Material for the task>
[start]
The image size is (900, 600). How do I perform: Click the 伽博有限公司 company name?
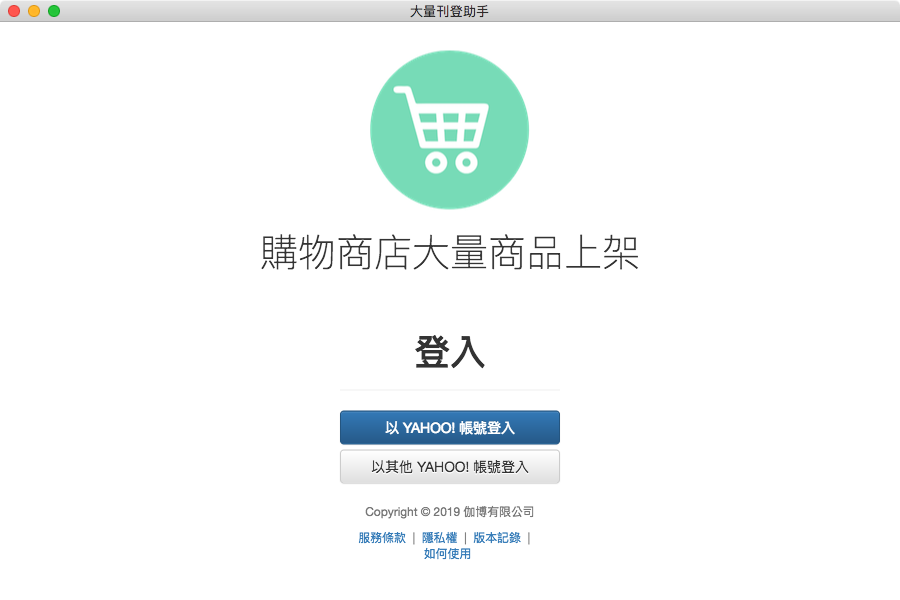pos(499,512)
[end]
[start]
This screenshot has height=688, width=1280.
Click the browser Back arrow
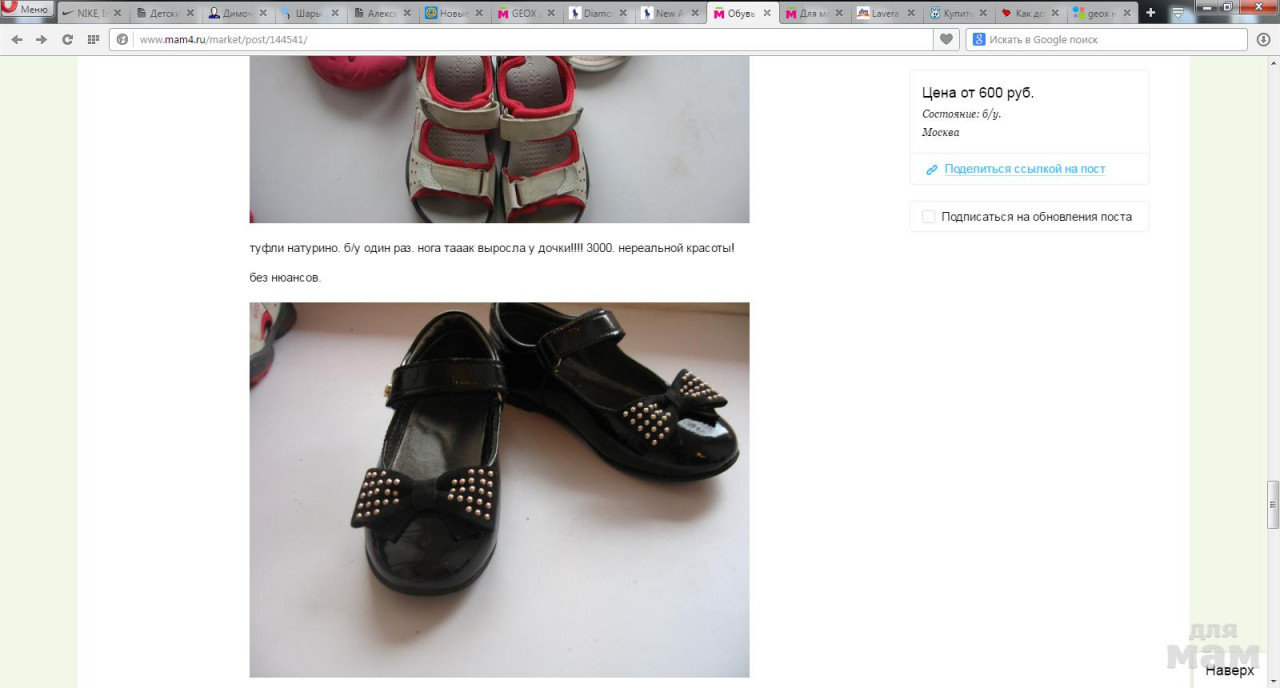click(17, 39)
[end]
Task details> Put the entries from the line with "The image size" up to and including the line with "pos(499,512)" into a Markdown table with the columns Row and Entry, skipping blank lines. Leave the pictures out.

Exercise output>
| Row | Entry |
|---|---|
| 1 | The image size is (900, 600). How do I perform: Click the 伽博有限公司 company name? |
| 2 | pos(499,512) |